We can go even further in our exploratory analysis.

If you open the Decision Tree section of SAP Predictive Analytics you can look at the combined influences of multiple variables. The screen below shows the root and some leaves of the tree (you can actually choose the leaves you want to display or have SAP Predictive Analytics automatically open the most influencing leaves one after the other). The decision tree helps you identify segments of interest for your analysis.

Looking at the Decision Tree you see that the most likely customer to purchase the service are restaurants which are expensive AND located downtown (20,65% of them purchased your service). You could be tempted to create a specific marketing campaign for that kind of restaurant but if you look at the absolute numbers you see that there are only 431 restaurants of that type over a whole population of more than 8000 restaurants. This segment contains only the 5% of restaurants. This should make you think: is it a good idea to target such a small population of restaurants? Shouldn’t you have two different marketing campaigns, one for expensive restaurants, wherever they are and one for downtown restaurants whatever their prices? You can talk about this with the marketing team and bring the numbers and visualizations with you to support the discussion.

Conclusion

To summarize, you have seen that in a few clicks, using the classification module and looking the model debriefing, you were able to do exploratory analytics to take strategic decisions for your company. Those decisions were taken on real data based on a good model automatically provided by SAP Predictive Analytics. You didn’t have to think about how to manipulate the data, how to filter it, how to visualize it. The tool did all of that for you. You could then concentrate on deciding how the mathematically correct and interesting output could be used to improve your business.

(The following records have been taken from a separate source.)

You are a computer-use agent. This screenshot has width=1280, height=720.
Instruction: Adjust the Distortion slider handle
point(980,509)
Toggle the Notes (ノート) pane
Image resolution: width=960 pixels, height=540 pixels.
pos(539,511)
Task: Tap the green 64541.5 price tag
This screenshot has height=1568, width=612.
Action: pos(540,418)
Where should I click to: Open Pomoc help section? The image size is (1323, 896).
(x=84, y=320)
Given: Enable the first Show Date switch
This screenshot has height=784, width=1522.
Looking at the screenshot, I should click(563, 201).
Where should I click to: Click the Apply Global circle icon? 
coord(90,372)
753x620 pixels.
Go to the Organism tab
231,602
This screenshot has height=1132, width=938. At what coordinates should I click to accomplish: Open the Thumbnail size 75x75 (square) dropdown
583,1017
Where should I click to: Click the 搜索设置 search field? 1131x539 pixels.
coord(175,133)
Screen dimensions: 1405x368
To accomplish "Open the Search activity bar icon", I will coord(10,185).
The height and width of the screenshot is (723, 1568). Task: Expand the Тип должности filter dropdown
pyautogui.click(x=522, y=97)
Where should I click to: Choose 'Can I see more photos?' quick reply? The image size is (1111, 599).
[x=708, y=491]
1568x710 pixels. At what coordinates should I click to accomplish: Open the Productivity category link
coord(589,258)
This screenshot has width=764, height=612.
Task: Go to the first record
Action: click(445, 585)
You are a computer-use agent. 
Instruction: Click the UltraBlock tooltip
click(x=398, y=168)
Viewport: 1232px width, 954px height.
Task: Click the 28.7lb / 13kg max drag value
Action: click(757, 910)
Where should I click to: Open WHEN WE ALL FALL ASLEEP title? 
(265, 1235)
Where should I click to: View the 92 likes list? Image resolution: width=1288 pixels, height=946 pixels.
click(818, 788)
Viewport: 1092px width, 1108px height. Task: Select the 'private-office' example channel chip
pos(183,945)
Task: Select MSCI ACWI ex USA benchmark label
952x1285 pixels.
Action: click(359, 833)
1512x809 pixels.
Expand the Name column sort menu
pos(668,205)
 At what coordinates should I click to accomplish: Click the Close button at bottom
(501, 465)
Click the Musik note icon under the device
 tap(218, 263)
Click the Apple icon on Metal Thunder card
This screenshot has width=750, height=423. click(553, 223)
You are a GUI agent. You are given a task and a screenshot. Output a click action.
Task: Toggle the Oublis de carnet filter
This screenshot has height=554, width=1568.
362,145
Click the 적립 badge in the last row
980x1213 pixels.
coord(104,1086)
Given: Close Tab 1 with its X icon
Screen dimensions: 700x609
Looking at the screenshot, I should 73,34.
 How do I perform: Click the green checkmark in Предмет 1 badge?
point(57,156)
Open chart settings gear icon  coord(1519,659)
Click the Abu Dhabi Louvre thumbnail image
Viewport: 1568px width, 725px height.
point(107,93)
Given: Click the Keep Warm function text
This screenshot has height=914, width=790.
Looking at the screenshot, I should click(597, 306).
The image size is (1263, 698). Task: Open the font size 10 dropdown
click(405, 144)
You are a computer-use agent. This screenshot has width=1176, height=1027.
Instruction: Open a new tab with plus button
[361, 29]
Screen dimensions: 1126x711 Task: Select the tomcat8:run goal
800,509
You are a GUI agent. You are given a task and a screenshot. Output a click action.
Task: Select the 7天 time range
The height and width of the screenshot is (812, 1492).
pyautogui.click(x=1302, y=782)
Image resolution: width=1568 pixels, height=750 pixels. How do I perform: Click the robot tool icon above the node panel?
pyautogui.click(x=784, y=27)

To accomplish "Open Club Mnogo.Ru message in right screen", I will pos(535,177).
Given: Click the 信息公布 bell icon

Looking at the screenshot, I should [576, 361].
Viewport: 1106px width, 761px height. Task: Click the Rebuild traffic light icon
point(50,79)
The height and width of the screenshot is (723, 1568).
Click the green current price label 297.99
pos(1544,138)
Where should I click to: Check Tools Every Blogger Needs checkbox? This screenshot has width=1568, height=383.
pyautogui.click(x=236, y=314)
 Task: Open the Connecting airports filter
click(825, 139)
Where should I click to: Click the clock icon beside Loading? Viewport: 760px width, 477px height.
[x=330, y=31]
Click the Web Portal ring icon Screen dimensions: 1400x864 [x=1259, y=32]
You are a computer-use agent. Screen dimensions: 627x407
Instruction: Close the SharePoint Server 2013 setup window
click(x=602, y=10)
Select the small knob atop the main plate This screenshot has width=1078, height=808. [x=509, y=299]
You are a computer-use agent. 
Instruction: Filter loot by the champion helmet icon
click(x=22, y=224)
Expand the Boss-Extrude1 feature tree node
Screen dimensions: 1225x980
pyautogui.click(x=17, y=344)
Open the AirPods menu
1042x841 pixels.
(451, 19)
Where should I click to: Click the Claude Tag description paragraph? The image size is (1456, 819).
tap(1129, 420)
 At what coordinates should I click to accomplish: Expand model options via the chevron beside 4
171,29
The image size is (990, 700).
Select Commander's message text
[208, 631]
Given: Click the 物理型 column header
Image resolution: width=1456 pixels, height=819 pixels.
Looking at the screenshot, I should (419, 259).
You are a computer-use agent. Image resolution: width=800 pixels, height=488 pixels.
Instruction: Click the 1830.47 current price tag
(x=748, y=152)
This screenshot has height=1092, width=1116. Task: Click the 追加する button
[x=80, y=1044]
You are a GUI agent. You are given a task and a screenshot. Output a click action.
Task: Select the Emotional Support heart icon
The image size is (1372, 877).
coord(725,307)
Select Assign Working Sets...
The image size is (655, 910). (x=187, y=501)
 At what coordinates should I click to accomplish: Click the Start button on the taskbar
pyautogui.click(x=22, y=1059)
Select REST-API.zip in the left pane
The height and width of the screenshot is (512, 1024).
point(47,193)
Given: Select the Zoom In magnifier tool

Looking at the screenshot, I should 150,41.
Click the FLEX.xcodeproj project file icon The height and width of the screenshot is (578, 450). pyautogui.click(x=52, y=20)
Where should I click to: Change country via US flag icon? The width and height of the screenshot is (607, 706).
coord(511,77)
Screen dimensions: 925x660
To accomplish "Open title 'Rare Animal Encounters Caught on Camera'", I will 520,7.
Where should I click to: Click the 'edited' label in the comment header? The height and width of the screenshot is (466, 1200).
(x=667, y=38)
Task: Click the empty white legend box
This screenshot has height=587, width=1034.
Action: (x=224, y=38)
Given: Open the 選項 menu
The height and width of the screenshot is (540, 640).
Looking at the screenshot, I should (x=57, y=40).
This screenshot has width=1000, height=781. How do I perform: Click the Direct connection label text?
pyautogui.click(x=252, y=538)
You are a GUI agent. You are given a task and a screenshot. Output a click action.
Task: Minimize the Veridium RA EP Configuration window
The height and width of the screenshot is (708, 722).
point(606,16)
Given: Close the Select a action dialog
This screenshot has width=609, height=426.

Here we took the example of napkins but you can use the same concepts in many different situations.

Just think of your business and of some things you want to improve, of the data you already have in stock and you are likely to find good examples.

If you have any idea or example, just post it under this blog so that all the community can benefit from it!

I hope this paper inspired you to try out SAP Predictive Analytics and make exploratory analytics with it. If you want, you can download a free trial version here: www.sap.com/trypredictive.

And if you have any feedback or idea on how to improve SAP Predictive Analytics you can post it here:

https://ideas.sap.com/PredictiveAnalytics

Have fun and happy explorations!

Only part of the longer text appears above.